At the time the MMPOWER-3 trial was announced in early 2019, Bruce H. Cohen, MD, the director of the Neurodevelopmental Science Center at Akron Children’s Hospital and investigator in the MMPOWER clinical program, emphasized that due to the lack of FDA-approved therapies, patients are left with little to address the debilitating muscle weakness and fatigue that impact their ability to go about their day-to-day tasks.2

“Although the early trial was not designed primarily to show benefits, there were some clues of benefit, again, to the point that there was a benefit when we were doing a phase 1 phase 2 study—the data was pointing in the right direction,” Cohen said. “The most recent [phase 2] trial demonstrated improvement in patient-reported outcomes, although did not show benefit in terms of the 6-minute walk test.”

He explained that the encouraging results from those prior phase 2 clinical trials in this population made the group optimistic about the investigational compound’s potential to treat patients with PMM. Thus, news of elampretide failing to meet these end points is a painful pill to swallow for clinicians who treat PMM, due to the lack of efficacious options available. Cohen noted that the vitamin regimens which physicians have relied on in the past have begun to fall to the wayside as data have suggested little to no efficacy for them.
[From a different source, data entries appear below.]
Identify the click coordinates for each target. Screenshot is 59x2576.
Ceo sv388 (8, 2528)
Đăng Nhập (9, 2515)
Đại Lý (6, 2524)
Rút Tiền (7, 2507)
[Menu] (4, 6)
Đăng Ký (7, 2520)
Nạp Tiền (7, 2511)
“The clinical trials that have been done—and there haven’t been a lot of them—and the comprehensive reviews of some of those clinical trials have suggested that, in groups of patients, these supplements provide limited, if any, benefit,” he said. “That doesn’t mean that an individual patient wouldn’t benefit from a particular vitamin, cofactor or other supplements, only that in the studies done in groups of patients have failed to show any demonstrated benefit. Don’t read anything between these words—there’s nothing between the lines, that’s just the fact. A Cochrane review and other reviews demonstrate the lack of proven efficacy and many experts are walking slowly away from using these vitamins, supplements, and cofactors as treatment.”

REFERENCES

1. Stealth BioTherapeutics Provides Update on Phase 3 Trial of Elamipretide in Primary Mitochondrial Myopathy [press release]. Boston, MA: Stealth BioTherapeutics; Published December 20, 2019. prnewswire.com/news-releases/stealth-biotherapeutics-provides-update-on-phase-3-trial-of-elamipretide-in-primary-mitochondrial-myopathy-300978082.html. Accessed December 23, 2019.

2. Stealth BioTherapeutics Initiates Phase 3 Study of Elamipretide in Patients with Primary Mitochondrial Myopathy [press release]. Boston, MA: Stealth BioTherapeutics; Published November 6, 2017. stealthbt.com/2017/11/06/stealth-biotherapeutics-initiates-phase-3-study-elamipretide-patients-primary-mitochondrial-myopathy. Accessed December 23, 2019.